▶ **Task goal**: Among the lines below, keep only those from the one containing "Click the red recording indicator icon" through the one containing "936x738 pixels.", and reproduce them exactly.

▶ **Source records**:
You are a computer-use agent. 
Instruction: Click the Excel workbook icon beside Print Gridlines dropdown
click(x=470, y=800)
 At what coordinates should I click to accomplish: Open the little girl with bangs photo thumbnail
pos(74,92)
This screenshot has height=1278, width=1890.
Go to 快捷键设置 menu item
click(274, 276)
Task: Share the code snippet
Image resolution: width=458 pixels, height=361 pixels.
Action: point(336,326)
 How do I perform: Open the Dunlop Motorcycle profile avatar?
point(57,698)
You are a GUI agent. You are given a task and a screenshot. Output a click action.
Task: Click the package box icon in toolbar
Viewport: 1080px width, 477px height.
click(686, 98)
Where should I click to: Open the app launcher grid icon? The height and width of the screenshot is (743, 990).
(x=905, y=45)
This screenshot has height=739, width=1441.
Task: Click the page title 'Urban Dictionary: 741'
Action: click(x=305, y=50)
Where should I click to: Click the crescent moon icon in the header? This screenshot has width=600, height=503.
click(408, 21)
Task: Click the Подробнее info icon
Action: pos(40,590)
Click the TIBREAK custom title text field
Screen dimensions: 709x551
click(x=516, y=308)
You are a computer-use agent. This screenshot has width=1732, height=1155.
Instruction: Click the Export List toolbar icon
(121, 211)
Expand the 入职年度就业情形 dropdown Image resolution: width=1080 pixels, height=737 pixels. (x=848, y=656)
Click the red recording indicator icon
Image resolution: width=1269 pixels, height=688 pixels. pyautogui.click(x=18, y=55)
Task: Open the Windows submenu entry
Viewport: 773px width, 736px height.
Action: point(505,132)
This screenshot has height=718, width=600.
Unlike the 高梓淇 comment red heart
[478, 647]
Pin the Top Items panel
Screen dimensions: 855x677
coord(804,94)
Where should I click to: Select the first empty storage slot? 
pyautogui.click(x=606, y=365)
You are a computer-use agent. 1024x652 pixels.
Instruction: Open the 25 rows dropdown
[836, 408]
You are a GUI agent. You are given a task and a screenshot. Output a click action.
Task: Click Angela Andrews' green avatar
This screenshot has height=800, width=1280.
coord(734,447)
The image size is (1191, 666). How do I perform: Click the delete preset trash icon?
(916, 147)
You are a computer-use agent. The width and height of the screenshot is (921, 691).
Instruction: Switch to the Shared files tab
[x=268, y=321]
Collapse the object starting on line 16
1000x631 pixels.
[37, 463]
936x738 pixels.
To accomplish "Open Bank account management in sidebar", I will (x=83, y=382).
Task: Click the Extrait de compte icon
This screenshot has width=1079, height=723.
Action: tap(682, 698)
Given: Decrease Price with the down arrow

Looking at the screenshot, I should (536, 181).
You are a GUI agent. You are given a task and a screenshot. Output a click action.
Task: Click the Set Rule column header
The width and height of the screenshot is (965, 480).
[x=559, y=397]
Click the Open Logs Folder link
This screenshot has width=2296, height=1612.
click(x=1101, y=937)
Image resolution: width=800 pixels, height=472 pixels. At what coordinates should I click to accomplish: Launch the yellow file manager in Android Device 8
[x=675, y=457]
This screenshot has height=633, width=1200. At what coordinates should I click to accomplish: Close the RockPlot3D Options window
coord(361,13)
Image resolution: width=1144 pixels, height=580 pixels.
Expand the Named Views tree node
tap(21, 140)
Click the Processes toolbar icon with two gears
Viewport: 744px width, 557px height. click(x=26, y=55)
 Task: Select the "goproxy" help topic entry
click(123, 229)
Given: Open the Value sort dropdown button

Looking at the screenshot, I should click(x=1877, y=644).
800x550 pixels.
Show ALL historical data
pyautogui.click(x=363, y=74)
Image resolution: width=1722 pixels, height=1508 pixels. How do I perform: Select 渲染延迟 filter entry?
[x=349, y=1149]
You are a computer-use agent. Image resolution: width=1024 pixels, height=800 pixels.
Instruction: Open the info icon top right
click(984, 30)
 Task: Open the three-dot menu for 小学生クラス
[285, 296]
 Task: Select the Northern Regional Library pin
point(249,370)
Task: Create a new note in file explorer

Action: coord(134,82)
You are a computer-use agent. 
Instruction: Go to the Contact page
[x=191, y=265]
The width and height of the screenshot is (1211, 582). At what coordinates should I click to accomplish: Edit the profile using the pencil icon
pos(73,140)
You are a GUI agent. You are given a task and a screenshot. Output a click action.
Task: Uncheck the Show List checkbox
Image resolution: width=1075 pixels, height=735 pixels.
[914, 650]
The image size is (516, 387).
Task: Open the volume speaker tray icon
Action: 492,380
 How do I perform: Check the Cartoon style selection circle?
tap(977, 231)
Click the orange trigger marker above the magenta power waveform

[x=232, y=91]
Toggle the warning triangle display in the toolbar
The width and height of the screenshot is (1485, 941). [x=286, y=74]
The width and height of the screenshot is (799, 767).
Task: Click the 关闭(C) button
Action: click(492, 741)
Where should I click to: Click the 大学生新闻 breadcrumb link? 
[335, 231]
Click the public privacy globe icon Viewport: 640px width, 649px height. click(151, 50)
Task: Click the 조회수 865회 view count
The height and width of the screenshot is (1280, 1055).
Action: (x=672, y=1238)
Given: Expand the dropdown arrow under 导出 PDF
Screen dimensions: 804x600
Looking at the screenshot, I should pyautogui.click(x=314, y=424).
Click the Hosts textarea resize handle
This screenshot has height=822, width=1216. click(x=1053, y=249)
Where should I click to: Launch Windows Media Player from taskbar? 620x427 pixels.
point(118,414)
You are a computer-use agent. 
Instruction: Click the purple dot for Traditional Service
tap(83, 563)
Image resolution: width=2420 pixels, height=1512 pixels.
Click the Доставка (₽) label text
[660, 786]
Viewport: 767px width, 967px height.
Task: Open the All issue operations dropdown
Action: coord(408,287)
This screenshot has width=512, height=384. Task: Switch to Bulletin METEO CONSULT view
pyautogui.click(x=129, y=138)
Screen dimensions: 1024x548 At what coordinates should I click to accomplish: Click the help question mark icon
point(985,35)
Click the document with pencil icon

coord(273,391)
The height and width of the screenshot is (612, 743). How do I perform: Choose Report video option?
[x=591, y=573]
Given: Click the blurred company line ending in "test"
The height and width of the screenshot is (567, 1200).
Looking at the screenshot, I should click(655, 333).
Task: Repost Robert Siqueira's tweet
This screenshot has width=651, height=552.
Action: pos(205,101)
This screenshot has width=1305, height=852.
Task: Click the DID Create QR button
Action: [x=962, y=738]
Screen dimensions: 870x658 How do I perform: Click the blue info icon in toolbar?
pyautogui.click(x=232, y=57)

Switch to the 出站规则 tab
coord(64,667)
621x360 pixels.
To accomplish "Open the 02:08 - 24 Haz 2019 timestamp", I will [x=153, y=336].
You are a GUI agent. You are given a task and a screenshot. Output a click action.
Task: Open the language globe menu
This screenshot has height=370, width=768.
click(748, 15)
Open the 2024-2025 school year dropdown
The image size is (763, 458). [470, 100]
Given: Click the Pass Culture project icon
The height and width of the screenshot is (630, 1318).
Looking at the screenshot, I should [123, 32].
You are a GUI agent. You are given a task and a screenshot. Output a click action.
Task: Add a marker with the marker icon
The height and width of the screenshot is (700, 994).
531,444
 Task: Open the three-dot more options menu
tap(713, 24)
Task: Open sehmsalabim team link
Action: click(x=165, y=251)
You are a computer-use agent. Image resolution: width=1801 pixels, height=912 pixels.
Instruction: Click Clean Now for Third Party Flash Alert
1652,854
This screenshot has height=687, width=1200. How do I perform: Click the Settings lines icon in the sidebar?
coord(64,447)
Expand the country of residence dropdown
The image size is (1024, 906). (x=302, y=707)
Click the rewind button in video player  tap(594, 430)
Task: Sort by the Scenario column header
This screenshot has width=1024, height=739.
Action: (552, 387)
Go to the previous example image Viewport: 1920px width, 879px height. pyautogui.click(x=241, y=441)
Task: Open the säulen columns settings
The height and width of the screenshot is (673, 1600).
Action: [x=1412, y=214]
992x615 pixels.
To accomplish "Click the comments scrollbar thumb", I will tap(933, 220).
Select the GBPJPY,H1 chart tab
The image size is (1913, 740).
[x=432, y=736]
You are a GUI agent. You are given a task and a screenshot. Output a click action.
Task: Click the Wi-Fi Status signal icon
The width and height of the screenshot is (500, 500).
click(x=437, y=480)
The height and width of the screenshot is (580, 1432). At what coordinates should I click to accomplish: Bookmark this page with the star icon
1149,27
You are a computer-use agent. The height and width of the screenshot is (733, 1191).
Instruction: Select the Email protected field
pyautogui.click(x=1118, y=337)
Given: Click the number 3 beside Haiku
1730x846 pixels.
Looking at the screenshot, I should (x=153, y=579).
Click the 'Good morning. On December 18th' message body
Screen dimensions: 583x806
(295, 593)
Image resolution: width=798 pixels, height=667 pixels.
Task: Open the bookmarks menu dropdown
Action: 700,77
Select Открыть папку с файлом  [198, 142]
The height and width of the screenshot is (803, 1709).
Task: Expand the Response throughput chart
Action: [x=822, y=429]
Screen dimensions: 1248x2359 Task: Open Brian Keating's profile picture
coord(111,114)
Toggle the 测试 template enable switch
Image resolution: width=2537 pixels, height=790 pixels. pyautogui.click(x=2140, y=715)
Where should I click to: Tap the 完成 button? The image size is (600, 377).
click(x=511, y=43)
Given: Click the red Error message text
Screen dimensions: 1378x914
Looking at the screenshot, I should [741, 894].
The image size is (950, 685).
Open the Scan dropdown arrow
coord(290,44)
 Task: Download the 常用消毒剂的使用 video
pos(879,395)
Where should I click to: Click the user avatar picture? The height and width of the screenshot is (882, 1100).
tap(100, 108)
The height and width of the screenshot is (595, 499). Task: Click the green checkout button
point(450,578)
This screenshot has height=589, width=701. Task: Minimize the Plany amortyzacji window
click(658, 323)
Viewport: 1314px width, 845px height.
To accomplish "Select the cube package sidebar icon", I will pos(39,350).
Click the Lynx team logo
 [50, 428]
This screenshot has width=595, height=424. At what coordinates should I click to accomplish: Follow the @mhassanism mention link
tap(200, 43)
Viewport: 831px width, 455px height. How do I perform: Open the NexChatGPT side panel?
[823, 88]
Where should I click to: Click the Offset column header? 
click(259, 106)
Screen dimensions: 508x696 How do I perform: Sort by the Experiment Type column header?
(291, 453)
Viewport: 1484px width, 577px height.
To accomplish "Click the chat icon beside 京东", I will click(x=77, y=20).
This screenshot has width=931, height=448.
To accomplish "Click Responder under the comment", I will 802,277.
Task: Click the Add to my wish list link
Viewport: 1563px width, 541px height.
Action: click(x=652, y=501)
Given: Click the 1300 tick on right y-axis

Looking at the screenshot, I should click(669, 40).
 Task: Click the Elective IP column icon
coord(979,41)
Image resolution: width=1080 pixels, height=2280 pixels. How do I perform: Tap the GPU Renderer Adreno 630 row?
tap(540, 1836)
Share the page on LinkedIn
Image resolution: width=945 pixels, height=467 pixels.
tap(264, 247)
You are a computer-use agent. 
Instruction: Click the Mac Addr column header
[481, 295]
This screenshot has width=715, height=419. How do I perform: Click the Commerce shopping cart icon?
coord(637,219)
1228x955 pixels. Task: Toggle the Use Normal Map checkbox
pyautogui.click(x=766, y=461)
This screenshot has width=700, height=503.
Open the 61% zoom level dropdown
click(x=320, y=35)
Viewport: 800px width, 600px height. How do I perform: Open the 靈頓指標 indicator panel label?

▶ **Response**:
Click the red recording indicator icon
Image resolution: width=1269 pixels, height=688 pixels. pyautogui.click(x=18, y=55)
Task: Open the Windows submenu entry
Viewport: 773px width, 736px height.
Action: point(505,132)
This screenshot has height=718, width=600.
Unlike the 高梓淇 comment red heart
[478, 647]
Pin the Top Items panel
Screen dimensions: 855x677
coord(804,94)
Where should I click to: Select the first empty storage slot? 
pyautogui.click(x=606, y=365)
You are a computer-use agent. 1024x652 pixels.
Instruction: Open the 25 rows dropdown
[836, 408]
You are a GUI agent. You are given a task and a screenshot. Output a click action.
Task: Click Angela Andrews' green avatar
This screenshot has height=800, width=1280.
coord(734,447)
The image size is (1191, 666). How do I perform: Click the delete preset trash icon?
(916, 147)
You are a computer-use agent. The width and height of the screenshot is (921, 691).
Instruction: Switch to the Shared files tab
[x=268, y=321]
Collapse the object starting on line 16
1000x631 pixels.
[37, 463]
936x738 pixels.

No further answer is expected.